4.2 Les conditions d’installation du télétravail dans d’autres locaux de l’employeur
La réalisation du télétravail dans un autre site Caf est conditionnée par la disponibilité des espaces de travail. La disponibilité des sites de la CAF étant fluctuante, l’avenant est limité à 12 mois, afin de vérifier à son terme si les conditions sont toujours remplies pour accueillir le télétravailleur.
La réalisation du télétravail dans un autre site Caf n’entraine pas de changement de la résidence administrative et ne donne pas lieu à un remboursement de frais de déplacement au titre de l’accès à un site différent de la résidence administrative habituelle.

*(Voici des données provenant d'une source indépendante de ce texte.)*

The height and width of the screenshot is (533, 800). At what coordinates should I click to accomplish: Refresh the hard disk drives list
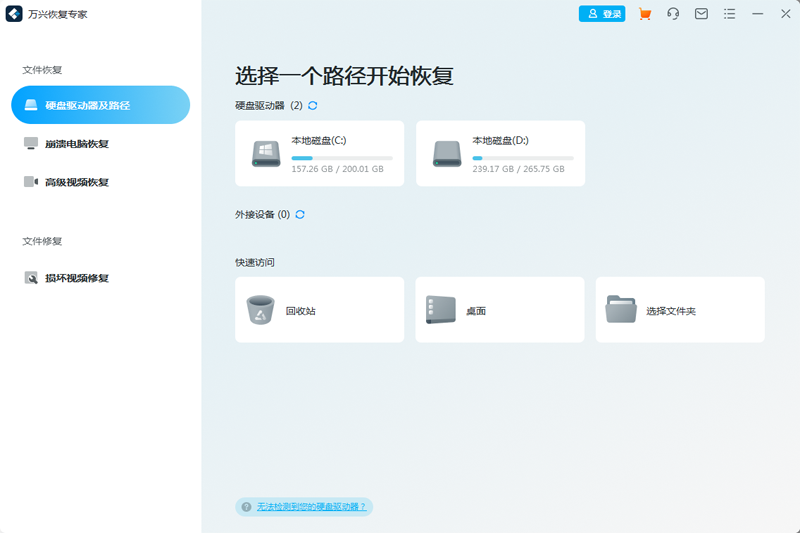313,106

4.3 Les conditions d’installation du télétravail dans d’autres locaux de façon occasionnelle
Le télétravail depuis d’autres locaux est possible de manière occasionnelle dès lors que :
il s’agit d’un lieu privé dont l’adresse a préalablement été déclarée auprès de l’employeur, qu’elle est stable, et qu’elle se trouve en France,
le lieu dispose d’une connexion internet suffisante attestée par le salarié,
le salarié atteste que le lieu est couvert par une assurance couvrant l’activité professionnelle et atteste de sa conformité électrique
Conformément à l’article 5.4 du présent accord, en cas d’impossibilité technique, de type panne du matériel ou problème de connexion, et/ou d’empêchement de revenir sur site, le salarié devra couvrir son absence par la pose d’une journée ou une demi-journée de congé ou de RTT, solliciter un congé sans solde ou recourir au crédit d’heures constitué dans le cadre du protocole d’accord local relatif aux horaires variables.
Article 5 - La situation pendant la période de télétravail
5.1 L’avenant au contrat de travail (annexe 2)
5.1.1 Le contenu de l’avenant
Le télétravail est formalisé par un avenant au contrat de travail, fixant les conditions du télétravail :
le lieu du télétravail
la durée d’effet de la situation télétravaillée
le nombre de jours télétravaillés
le matériel mis à disposition
les amplitudes horaires, plages fixes et variables, horaires de travail, temps minimum de pause déjeuner
les plages horaires pendant lesquelles le/la salarié(e) doit être joignable par l'organisme
les modalités d’enregistrement des horaires
le retour sur site du télétravailleur
5.1.2 La durée de l’avenant
La durée de l’avenant au contrat de travail du télétravailleur est au maximum de la durée d’effet du présent accord.
A l’issue de l’avenant, l’agent qui souhaite poursuivre son activité en télétravail doit en faire la demande lors de la nouvelle campagne. La réponse apportée tiendra compte de l’avis du manager et des critères de priorité définis au point 2.3.
5.2 La période d’adaptation
Une période d'adaptation est prévue dans l’avenant au contrat de travail relatif au télétravail, pour une durée maximale de 3 mois.
Au cours de cette période, la Caf du Morbihan et/ou le salarié peuvent décider unilatéralement de mettre un terme au télétravail, en respectant un délai de prévenance de 30 jours qui peut être réduit par accord des parties (employeur et télétravailleur).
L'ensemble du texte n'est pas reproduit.